Sales Reports May Not Tell the Whole Story
I was chatting with a friend at The Domain Conference, and I congratulated him on a deal that I recently read about. Coyly, he told me that I shouldn’t believe all that I read. After chatting with him for a couple of minutes about it, I think I understood what he meant, although he wouldn’t share any details with me!
The vast majority of domain name sales are all cash. In some instances, in addition to a cash component, a company may give the domain seller additional compensation. Some types of compensation that I can think of off the top of my head include shares in the company, an earn out opportunity (% of sales for example), or some type of stock options. I am sure there are other types of compensation I am not thinking about.
Domain sales platforms and brokers that report transacted sales tend to only report the cash aspect of a deal. How much a buyer pays in cash is more reliable than extrapolating a sales price based on the value of a private company or potential value of shares.
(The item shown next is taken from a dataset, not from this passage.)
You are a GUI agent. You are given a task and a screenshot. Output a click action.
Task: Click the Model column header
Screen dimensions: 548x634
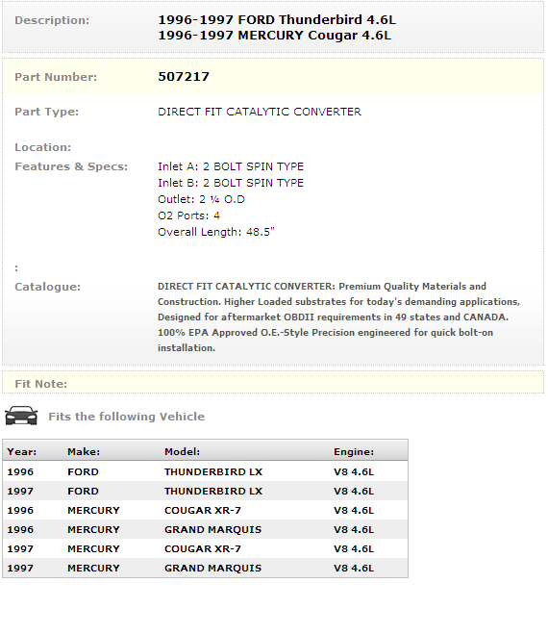(x=182, y=451)
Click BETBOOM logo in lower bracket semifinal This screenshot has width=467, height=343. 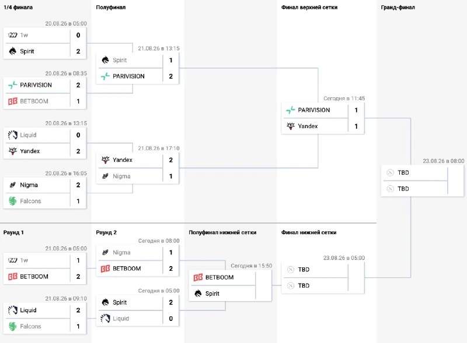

In addition, most brokers and brokerages do not participate in the additional compensation since it likely isn’t worth much at the time of the deal. For these reasons (and the fact that most of the additional compensation isn’t as trackable for DN Journal as a wire receipt or Escrow.com receipt), domain sales are generally reported for only the cash value at the time of the sale.
The next time you read about a deal that looks very good for the buyer, perhaps there was more to the deal than the reported cash transaction. There is a decent chance the seller received some sort of additional compensation or will receive additional consideration long after the domain sale closes.